L’album est l’un des premiers de l’histoire du rock où on entend de façon si proéminente l’effet phaser sur les guitares. Il donne cette couleur “liquide”, aussi bien aux solos, qu’aux rythmiques.
Steve Hunter et Dick Wagner utilisent tous les deux le fameux MXR P100.
Après l’heure de gloire de l’Uni-Vibe depuis la fin des années soixante, le Phaser était devenu très à la mode au milieu des seventies. On l’entend notamment sur Shine on you crazy diamond.
Steve Hunter et Dick Wagner jouent sur des guitares Les Paul TV Special de 59, à travers un ampli Hiwatt pour Hunter, et un Marshall 100 Watt pour Wagner. Ce dernier en parle dans cette interview.
Sur cette photo, on peut apercevoir la tête Hiwatt derrière Hunter, qui ici joue sur une Telecaster, lors d’un concert de Lou Reed en 1973 :
La Les Paul TV Special présente la particularité d’avoir un double “cutaway” (c’est-à-dire une double échancrure au niveau de la jonction corps-manche), à une époque où la SG n’est pas encore apparue :
Elle est moins célèbre que la Les Paul classique ou la SG, mais a quand même été utilisée par plusieurs guitaristes de renoms, parmi lesquels Keith Richards, Mick Jones, Jerry Garcia … et même un certain Mark Knopfler, avant ses début avec Dire Straits.
Rock N Roll Animal est souvent cité par les apprentis guitaristes dans leur quête du Graal de la sonorité ultime.
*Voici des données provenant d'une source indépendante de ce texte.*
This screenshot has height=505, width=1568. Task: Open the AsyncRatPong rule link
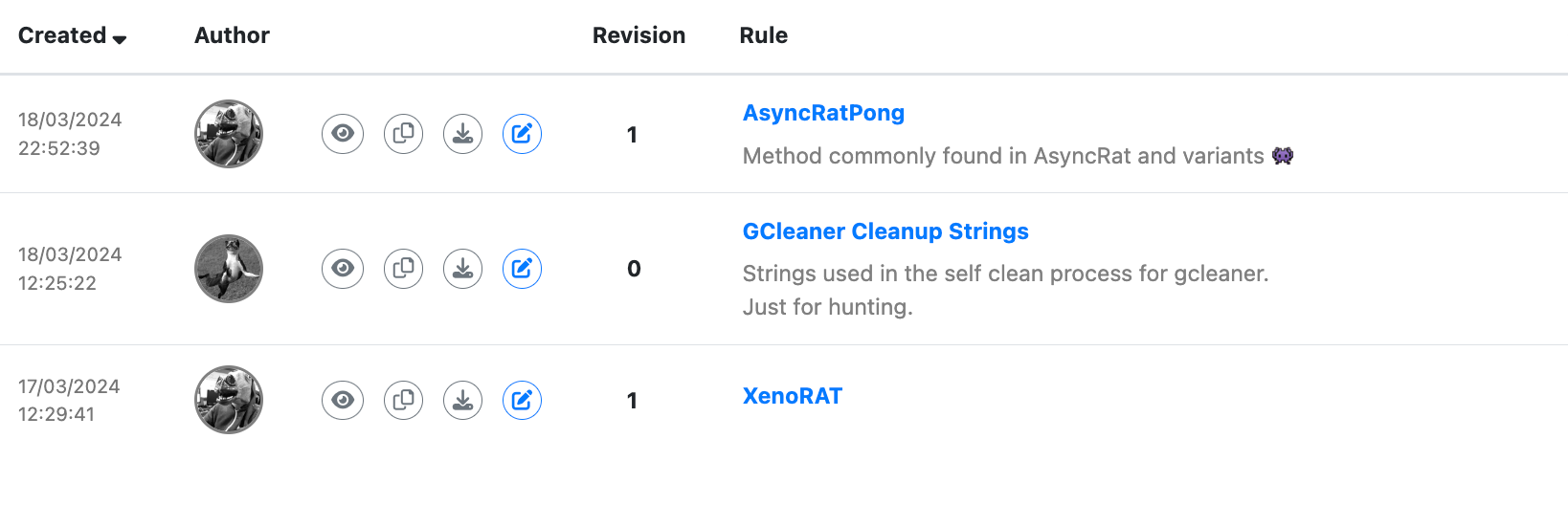coord(823,113)
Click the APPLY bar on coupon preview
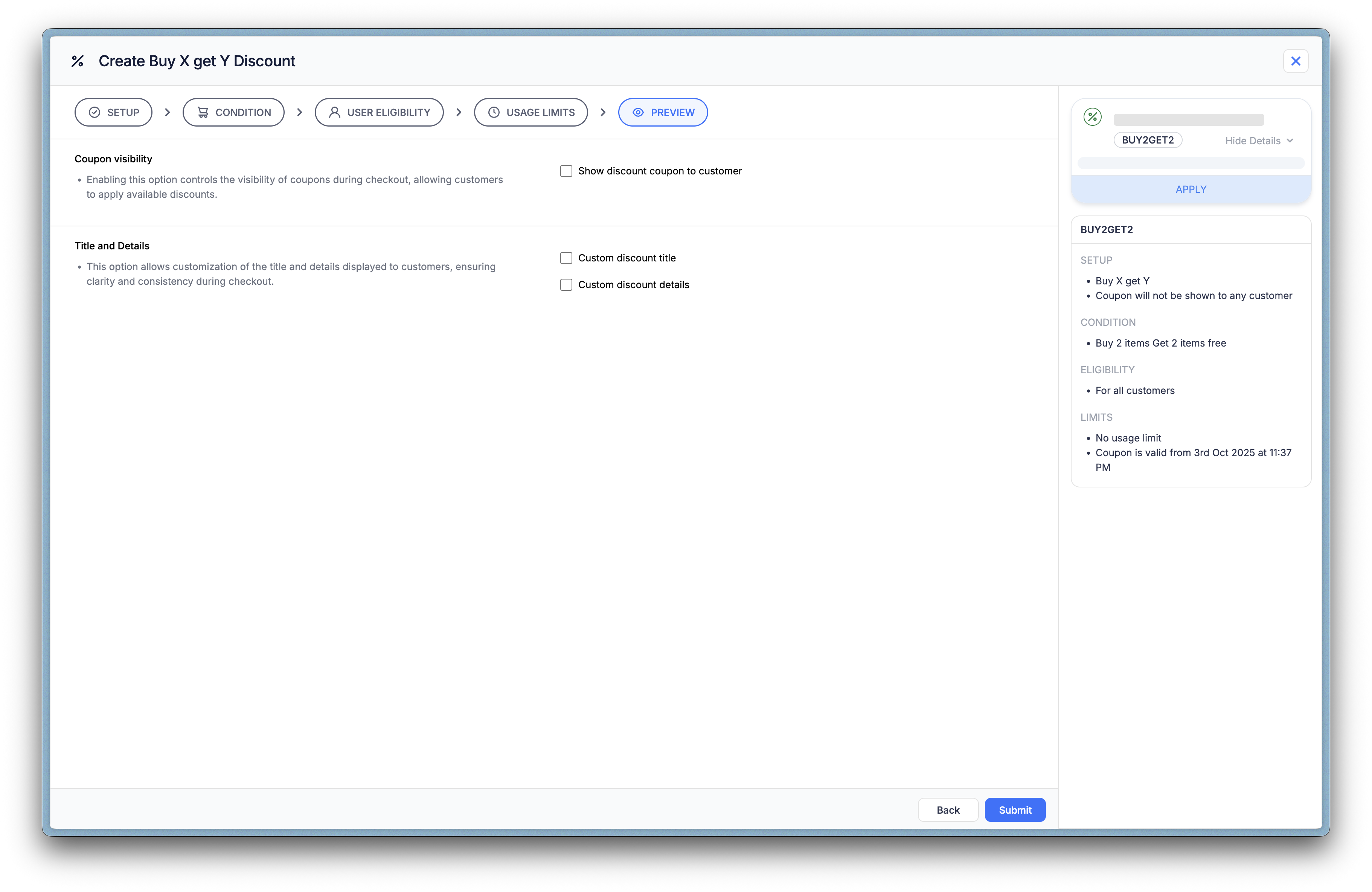1372x892 pixels. [x=1191, y=189]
C’est aussi une référence en matière de jeu, et de complicité entre deux grands de la six-cordes, au sommet de leur art.
En cela, il a dépassé la discographie de Lou Reed, pour devenir un véritable album-icône de l’histoire du rock.
© Jean-François Convert – Février 2019
Album fantastique irrel et magique.il m’arrive de pleurer en l’écoutant. Nostalgie peut-être. Excellent article.
merci 🙂
Magnfique évocation de ce qui reste à mes oreilles le plus grand album Live de l’histoire PopRock. Du temps de mon défunt blog, j’avais fait une promenade dans les 111 albums qui m’avaient marqué A VIE, et celui-ci y était, ainsi que Berlin, et en n’oubliant pas l »indéfinissable album Live 1969 du Velvet Underground. RnR A est dantesque du début à la fin, et je me souviens aussi du concert à la Porte de Pantin, putain j’avais 16 ans… 64 maintenant, et comme je viens de l’écrire sur ma page FB, le réécouter me donne aujourd’hui une vraie impulsion de vie alors qu’à sa sortie ça vadrouillait plutôt dans la zone sombre (et sauvage). Merci de ce bel article!
Merci bcp pour cette analyse pertinente, je la partage entièrement. Perso je l’ai vu en concert en février 1992 à Lausanne … j’ai été assez déçu. Un spectateur n’arrêtait pas de crier Heroin, Heroin, Lou Reed a demandé que cela s’arrête dans le public sinon c’est lui qui arrêterait !Ce qu’il a fait après +/- 30 min de prestation.Il rejouait le lendemain et il parait que c’était extraordinaire(me suis gouré de jour !!!).
Encore félicitations pour la chronique.
Merci 🙂
oui c’est un peu comme pour Dylan, il parait qu’il y a des jours sans (beaucoup) et des jours avec (plus rares)… il faut bien tomber !
Excellente analyse…
J’ai vu Lou Reed avec le duo de guitaristes, à 16 piges j’avais rien entendu d’aussi fou sauf le dernier concert de Lemmy avec Hawkwind 3 mois avant de se faire lourder pour trafic de dope… et de créer Motorhead.